[cfe-dev] Allowing checkers to mark symbols as live

Mon Aug 9 12:31:04 PDT 2010

Right, here's the use case in CStringChecker. I guess I should have
explained this first.

1. Look up the strlen of some string.
2. Conjure a symbol to represent it if we don't have one.
3. At the end of the statement, symbols are cleaned. Any information about
the strlen is now lost.
4. Look up the strlen of the same string. (!)

I'll admit that marking these symbols live is a little dangerous,
especially without a callback for dead regions being sweeped. But otherwise
we can get incorrect results from cases like this:

void strlen_liveness(const char *x) {
  if (strlen(x) < 5)
    return;
  if (strlen(x) < 5)
    (void)*(char*)0; // expected-warning{{never executed}}
}

This isn't entirely contrived; if the second call to strlen is replaced
with a strcpy, we could warn about buffer overflows.

There is no reference to the symbol besides what's in the GDM. A
SymbolRegionValue is for region contents, not metadata, and a SymbolDerived
requires a symbolic parent. SymbolExtent, besides currently having a
dedicated use, has the wrong semantics in that it isn't dependent on being
at a certain place in the code.

This is intentionally before RemoveDeadBindings, because
RemoveDeadBindings wipes the constraints for a symbol, and that would
defeat the purpose here.

I guess it wasn't as simple as I thought! One possibility would be to
either change SymbolExtent or add a new symbol with path-sensitive fields
like SymbolConjured. Would that be a better solution here?
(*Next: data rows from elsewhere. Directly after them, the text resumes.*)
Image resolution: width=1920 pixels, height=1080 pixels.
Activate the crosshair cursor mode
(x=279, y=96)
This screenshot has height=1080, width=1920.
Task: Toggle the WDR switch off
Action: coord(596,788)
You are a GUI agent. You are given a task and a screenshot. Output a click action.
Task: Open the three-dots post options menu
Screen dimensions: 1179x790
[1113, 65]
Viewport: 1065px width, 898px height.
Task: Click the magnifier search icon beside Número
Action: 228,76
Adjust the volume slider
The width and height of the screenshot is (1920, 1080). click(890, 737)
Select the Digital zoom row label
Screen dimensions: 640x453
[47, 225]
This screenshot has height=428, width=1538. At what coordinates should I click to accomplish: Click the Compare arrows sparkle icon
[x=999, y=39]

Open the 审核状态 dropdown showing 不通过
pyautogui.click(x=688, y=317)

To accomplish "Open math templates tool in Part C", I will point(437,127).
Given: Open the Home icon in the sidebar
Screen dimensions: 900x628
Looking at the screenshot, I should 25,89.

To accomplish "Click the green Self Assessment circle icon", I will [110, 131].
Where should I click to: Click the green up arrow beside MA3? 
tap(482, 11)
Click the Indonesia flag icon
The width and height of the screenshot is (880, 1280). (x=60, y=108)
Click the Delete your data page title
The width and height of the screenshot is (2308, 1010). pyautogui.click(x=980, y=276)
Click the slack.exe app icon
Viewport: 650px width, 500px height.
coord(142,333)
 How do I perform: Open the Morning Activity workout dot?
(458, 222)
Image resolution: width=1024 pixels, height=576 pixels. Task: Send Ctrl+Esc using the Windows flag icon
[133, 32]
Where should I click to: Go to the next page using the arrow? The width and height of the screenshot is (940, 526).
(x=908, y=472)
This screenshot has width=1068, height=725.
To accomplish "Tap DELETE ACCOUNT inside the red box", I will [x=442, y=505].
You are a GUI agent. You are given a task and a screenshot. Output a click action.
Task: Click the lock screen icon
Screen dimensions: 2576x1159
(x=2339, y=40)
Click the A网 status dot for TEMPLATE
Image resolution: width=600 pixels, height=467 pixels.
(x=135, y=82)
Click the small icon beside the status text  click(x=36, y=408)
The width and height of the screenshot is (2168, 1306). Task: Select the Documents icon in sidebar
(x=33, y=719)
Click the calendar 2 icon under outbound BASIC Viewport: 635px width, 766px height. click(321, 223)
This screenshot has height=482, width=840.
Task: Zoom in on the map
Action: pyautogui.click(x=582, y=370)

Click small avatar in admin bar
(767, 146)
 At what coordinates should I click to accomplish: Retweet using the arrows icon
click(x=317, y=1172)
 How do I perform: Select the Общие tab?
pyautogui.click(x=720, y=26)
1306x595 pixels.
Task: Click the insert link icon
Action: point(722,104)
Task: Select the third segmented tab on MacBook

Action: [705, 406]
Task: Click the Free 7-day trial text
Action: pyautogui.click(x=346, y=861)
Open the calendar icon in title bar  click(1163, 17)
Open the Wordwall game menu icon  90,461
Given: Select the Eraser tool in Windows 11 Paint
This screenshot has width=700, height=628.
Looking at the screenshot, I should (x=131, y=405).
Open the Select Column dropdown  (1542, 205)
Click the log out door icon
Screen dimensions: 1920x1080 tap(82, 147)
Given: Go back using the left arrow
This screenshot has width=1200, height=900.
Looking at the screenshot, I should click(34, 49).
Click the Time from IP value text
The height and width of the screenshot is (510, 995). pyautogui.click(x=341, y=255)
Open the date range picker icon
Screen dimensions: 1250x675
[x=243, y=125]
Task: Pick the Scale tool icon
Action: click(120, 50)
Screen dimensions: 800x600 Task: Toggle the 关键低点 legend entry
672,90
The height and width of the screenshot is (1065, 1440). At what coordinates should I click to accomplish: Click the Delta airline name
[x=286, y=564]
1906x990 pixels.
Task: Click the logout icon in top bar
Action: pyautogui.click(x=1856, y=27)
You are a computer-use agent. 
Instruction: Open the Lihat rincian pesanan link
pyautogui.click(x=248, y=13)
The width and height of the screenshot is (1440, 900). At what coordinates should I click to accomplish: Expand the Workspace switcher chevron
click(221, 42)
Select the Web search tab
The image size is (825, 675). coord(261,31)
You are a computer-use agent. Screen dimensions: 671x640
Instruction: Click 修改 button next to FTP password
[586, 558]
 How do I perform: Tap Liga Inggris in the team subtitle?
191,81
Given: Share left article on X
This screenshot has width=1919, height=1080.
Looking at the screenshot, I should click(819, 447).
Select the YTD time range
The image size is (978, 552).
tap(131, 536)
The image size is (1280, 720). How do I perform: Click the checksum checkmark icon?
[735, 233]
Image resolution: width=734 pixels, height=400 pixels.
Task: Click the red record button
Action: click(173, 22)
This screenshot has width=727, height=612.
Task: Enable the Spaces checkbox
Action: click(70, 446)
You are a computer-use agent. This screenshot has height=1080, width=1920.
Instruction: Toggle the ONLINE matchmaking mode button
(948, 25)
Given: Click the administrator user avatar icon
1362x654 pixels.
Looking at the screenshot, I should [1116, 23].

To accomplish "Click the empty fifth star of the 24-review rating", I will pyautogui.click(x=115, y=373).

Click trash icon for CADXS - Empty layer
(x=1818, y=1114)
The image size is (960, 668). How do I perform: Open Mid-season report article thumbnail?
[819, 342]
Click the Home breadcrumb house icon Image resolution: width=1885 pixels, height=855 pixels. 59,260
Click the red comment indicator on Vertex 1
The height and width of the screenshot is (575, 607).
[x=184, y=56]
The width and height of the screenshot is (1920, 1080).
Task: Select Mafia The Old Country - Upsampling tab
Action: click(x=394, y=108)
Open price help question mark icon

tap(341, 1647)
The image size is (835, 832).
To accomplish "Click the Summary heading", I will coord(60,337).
On Mon, 9 Aug 2010 10:15:51 -0700, Ted Kremenek <kremenek at apple.com>
wrote:
> Hi Jordy,
> 
> I have mixed feelings about adding this, and I think this needs strong
> justification.  Why is it needed?  What symbols do we need to keep
around
> that aren't related to live regions, or the values bound to live
regions? 
> Right now symbols can indicate that they are derived from other symbols
(or
> are related to regions), and their liveness is extended if they thing
they
> derive from is also live.  If a symbol is no longer live, why do we need
to
> continue tracking state?
> 
> My concern about adding this is that it artificially will extend the
> lifetime of symbols, causing the GRState to accumulate extra state that
> defeats state caching.  The current set of checkers already do a bad job
of
> removing stale data from the GDM for dead symbols.  This would
exacerbate
> the problem.
> 
> Also, from the way you've implemented the callback, the checkers will be
> called before the state is crawled by RemoveDeadBindings.  This means
that
> a Checker basically gets to unconditionally mark a symbol as live
> regardless of whether or not the rest of the analysis would mark the
symbol
> live.  That seems too unconditional to me.  It also extends the lifetime
of
> other derived symbols that would otherwise get pruned from the state.
> 
> On Aug 8, 2010, at 1:20 PM, Jordy Rose wrote:
> 
>> The last bit of infrastructure I'd like to add for CStringChecker: the
>> ability for checkers to mark symbols live. This lets checkers use
>> conjured
>> symbols for data that lives in the GDM, rather than in the store. This
>> doesn't affect EvalDeadSymbols.
>> 
>> I think it's pretty straightforward, but since it's another new
callback
>> I
>> figured it was worth waiting for comments before committing. (When we
>> work
>> out a general mechanism for checker caching we can make this a cached
>> callback.)